For the toppings and noodles

While your soup is cooking, work on the other elements.

  • Heat 1 tbsp oil and add the vegetables. Stir fry for 5 minutes. Add 1/2 cup of water, cover, and cook for around 10 minutes until the vegetables are done.
  • Bring a pot to boil and cook the noodles as per the instructions. Toss with salt.

Build your Laksa

Add the soup to a bowl, add in some noodles and veggies. Top each bowl with 1 tbsp of chili oil, lots of coriander leaves, lemon wedges, and sprouts (I didn’t have any, so I did without ’em) Mix it all together before digging in.

Vegan Laksa

Laksa is a noodle soup hailing from the Peranakan culture. Thick wheat or vermicelli rice noodles in a light coconut broth, with chicken, prawns, or fish. The lemongrass lends all the sensory notes, and the spices, the depth. I made a vegan recipe, without fish sauce. The addition of soy sauce added the wee bit of umami.
Prep Time20 minutes
Active Time50 minutes
Course: Main Course
Cuisine: asian
Keyword: noodle soup, vegan
Yield: 4 people
Calories: 800kcal

Materials

Laksa soup

  • 2 nos. Onion Medium-sized, roughly chopped
  • 4 nos. Garlic cloves Medium-sized, roughly chopped
  • ½ inch Ginger Roughly chopped
  • 2 stems Lemongrass with leaves
  • 1 tsp Cumin seeds
  • 2 nos. Dried Red chilies de-seeded and soaked
  • 2 tbsp Oil
  • 1 tsp Turmeric powder
  • 1 tsp Coriander powder
  • 4 cups Coconut milk divided, 3 cups thin + 1 cup thick
  • 2 tbsp Brown sugar
  • 2 tbsp Soy sauce
  • Salt to taste

Vegtables and Noodles

  • 2 cups Chopped vegetables I used baby corn, zucchini, carrot, pumpkin, broccoli, and yellow squash
  • 2 ounces Noodles
  • ¼ tsp Salt

Garnishes

  • 4 tbsp Chilli Oil
  • ½ cup Mung bean sprouts
  • 1 Cup Coriander leaves
  • 1 Lemon Cut into wedges

Instructions

  • This recipe would use both lemongrass stalk and the leaves to add more flavour.

For the soup

  • Remove the leaves from the lemongrass and wash thoroughly. Heat 2 cups of water, add the lemongrass leaves and boil on medium-high heat for 10 minutes.
  • Meanwhile, make the paste for the curry. Remove the thick, hard layers of the lemongrass stalk and chop the soft part.
  • Add the chopped onion, ginger, garlic, lemongrass stalk, cumin seeds, and red chilies into a blender. Pulse till smooth paste forms.
  • Heat oil in a pan, add the paste and fry on medium heat for 10 minutes. Add the turmeric powder and coriander powder and cook for another 5 minutes.
  • Add the lemongrass water with the leaves, 3 cups coconut milk, and brown sugar. Bring to a boil.
  • Cover and continue to slow cook on medium-low flame for 30 minutes. Turn off the heat and fish out and remove the lemongrass leaves from the soup.
  • Mix in the soy sauce and last cup of coconut milk. Season with salt.

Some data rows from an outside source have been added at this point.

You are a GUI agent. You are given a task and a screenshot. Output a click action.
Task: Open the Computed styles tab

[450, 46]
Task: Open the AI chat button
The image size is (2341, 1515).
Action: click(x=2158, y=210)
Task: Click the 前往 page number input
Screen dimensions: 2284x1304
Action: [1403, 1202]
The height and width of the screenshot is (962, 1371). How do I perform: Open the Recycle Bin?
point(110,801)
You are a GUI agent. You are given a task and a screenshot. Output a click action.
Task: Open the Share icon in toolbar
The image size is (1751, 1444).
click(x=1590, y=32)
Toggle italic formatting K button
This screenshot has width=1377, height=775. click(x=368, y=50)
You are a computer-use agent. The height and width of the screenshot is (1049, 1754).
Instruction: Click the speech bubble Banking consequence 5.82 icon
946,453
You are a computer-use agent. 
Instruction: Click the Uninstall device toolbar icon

Prepping the veggies and noodles

  • Heat 1 tbsp oil and add the vegetables. Stir fry for 5 minutes. Add 1/2 cup of water, cover, and cook for around 10 minutes until the vegetables are done.
  • Bring a pot to boil and cook the noodles as per the instructions. Toss with salt.

Build your soup

  • Add the soup to a bowl, add in some noodles and veggies. Top each bowl with 1 tbsp of chili oil, lots of coriander leaves, lemon wedges, and sprouts (I didn’t have any, so I did without ’em) Mix it all together before digging in.

Notes

Please note the Nutritional Value is approximate and would change as per the ingredients and produce you use.